By the hair and by car

In the beach bag, carefully wrapped so they don't get wet, we carry Robert Louis Stevenson's Treasure Island and Jane Austen's Sense and sensibility.

Oliver Thansan
Oliver Thansan
05 September 2023 Tuesday 04:39
15 Reads
By the hair and by car

In the beach bag, carefully wrapped so they don't get wet, we carry Robert Louis Stevenson's Treasure Island and Jane Austen's Sense and sensibility. I'm reading the first, but when I finish it I'll also read the second, because there are few things more encouraging than someone else telling you about the book they're immersed in, reflecting aloud on what awakens them, or reading bits to you.

Perhaps it is because summer is ending, but these two novels unintentionally make me think of the sea. And in the gesture of bathing. It always amazes me how quickly people forget the past, or how often we believe that our way of living, thinking or doing things is universal, obvious and timeless. Swimming in the sea, for example.

Treasure Island reminds me of the phrase "just barely saved", which supposedly was coined around 1809, when Joseph Bonaparte, Napoleon's little brother who had just occupied the Spanish throne, issued a law that forced sailors to cut themselves. hair. The protests did not wait because the long hair had its reasons; it made it easier to spot a man fallen into the sea and increased the chances of grabbing a handful of his hair and pulling him out of the water to save his life, because in the old days, despite spending half a lifetime at sea, most sailors (and pirates ) did not know how to swim.

Sense and sensitivity makes me think of bathroom machines. A bathing machine was a small cart, with a wooden roof and wall or curtains that either a horse or an individual would drag into the water so that the bathers of Austen's time (particularly bathers, because men they enjoyed more freedom) could change their clothes and dive into the sea as the etiquette dictated; without being seen.
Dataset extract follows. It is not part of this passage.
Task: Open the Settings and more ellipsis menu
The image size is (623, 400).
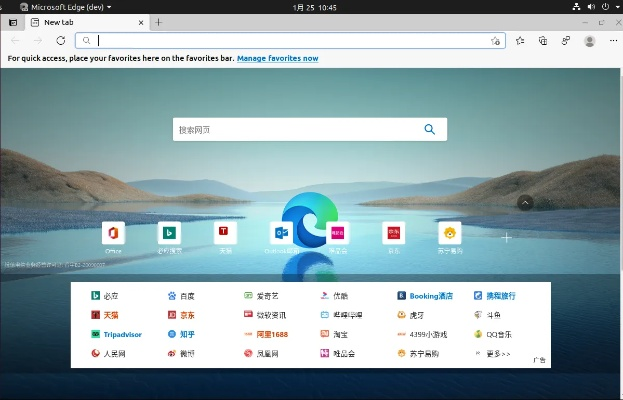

Some English beaches even offered the services of a dipper, a person of the same sex as the bather who dipped you in and out of the sea.

In the absence of a horse, cart, and curtains, we uninhibitedly undressed and swam out to sea. Then we have played drowning and save ourselves by the hair. In other words, to get us out of the water by grabbing us by the hair, which, as a beach game, I would recommend with a 1 out of 10.